A general rule of thumb is that indexes
only work on exact matches.
Troy's rule of thumb is correct, but there's an important additional
property of some types of indexes: you can scan them in order (for
whatever kind of "order" is imposed by the index comparison operator).
Postgres' btree indexes work that way, but hash indexes don't.

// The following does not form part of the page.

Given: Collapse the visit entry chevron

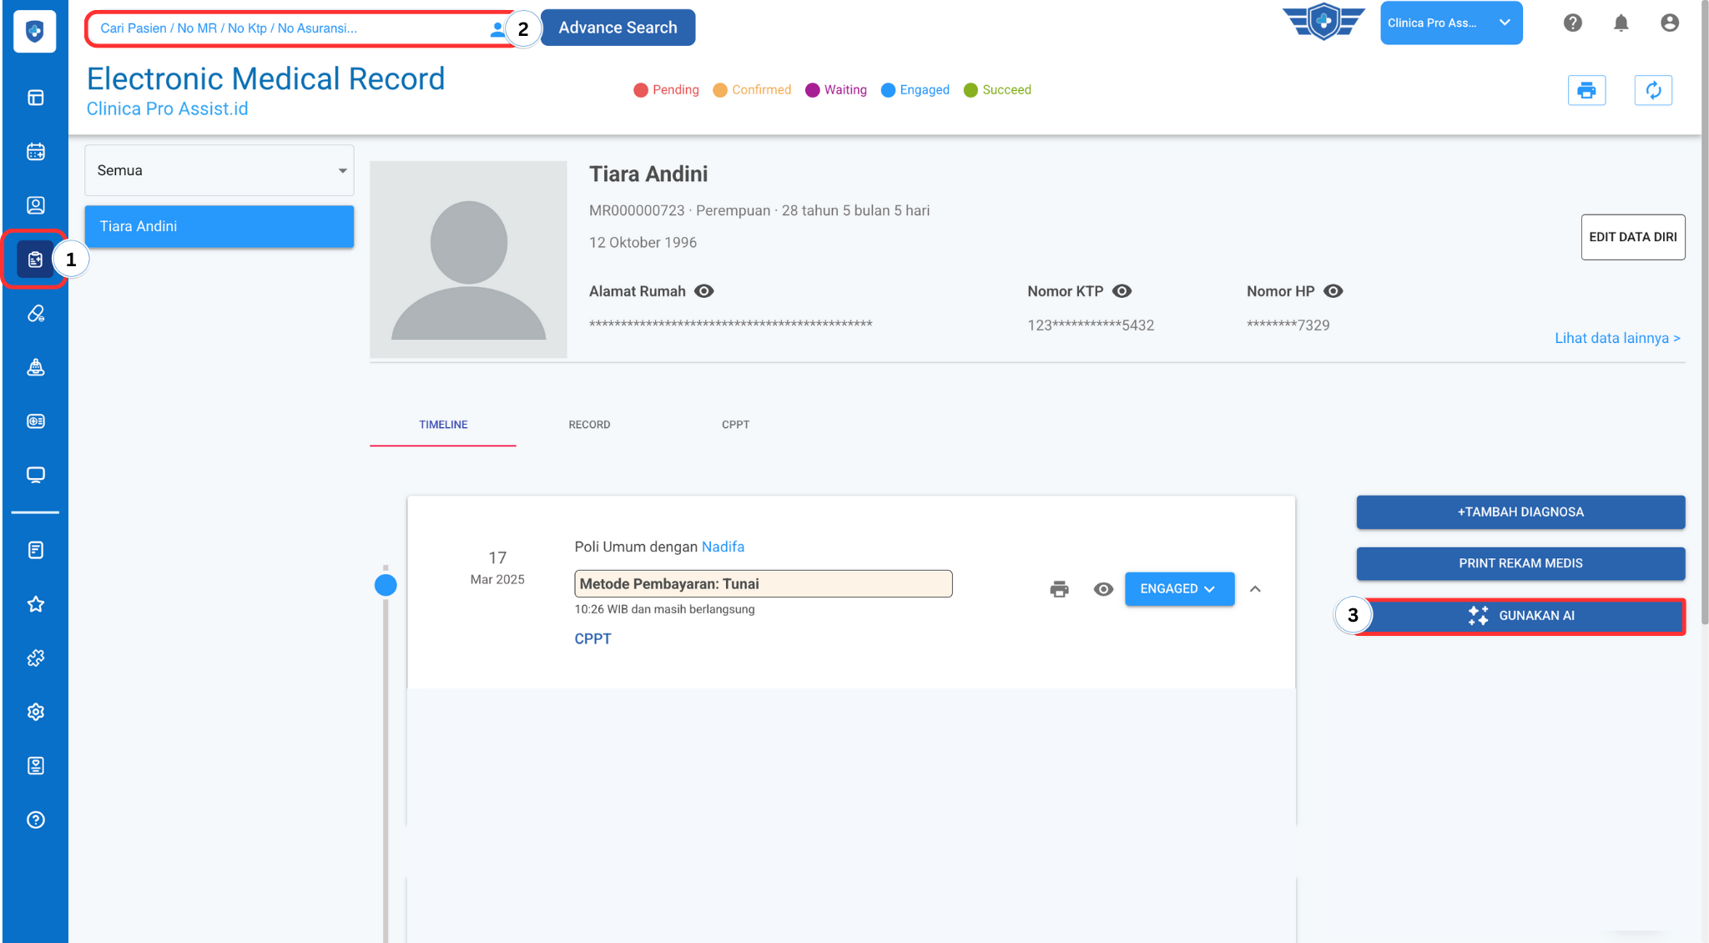Looking at the screenshot, I should (1255, 589).
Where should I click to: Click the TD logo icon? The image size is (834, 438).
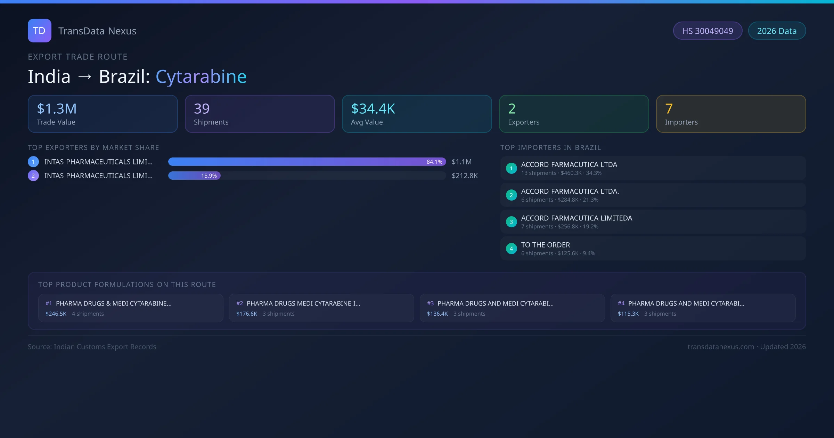pos(39,31)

An ordered index can be used to process inequalities and range
queries as well as exact-match queries. For example, with a btree
index you can do something like
WHERE lastname >= 'Smith' AND lastname <= 'Szekely'
fairly efficiently: you scan the portion of the index falling between
the given limits, and then extract the main-table records pointed to
by those index entries.
Therefore, it's practical to use a btree index to speed up match queries
that require a match at the start of the string. For example, given
WHERE lastname LIKE 'Smith%'
Postgres will generate additional clauses
lastname >= 'Smith' AND lastname <= 'Smith\377'
which can be used with a btree index to restrict the number of records
that have to be looked at. You still have to do the LIKE comparison,
in general (consider LIKE 'Smith%Jr') but you don't have to do it for
every record in the table.
There isn't any obvious way to apply this trick for an unanchored match,
though (as in LIKE '%Smith%').
However, if you are actually interested in searching for whole words,
you could consider making an index that lists all of the whole words in
your target field, and doing an exact match with that index. See
contrib/fulltextindex in the Postgres distribution for an example.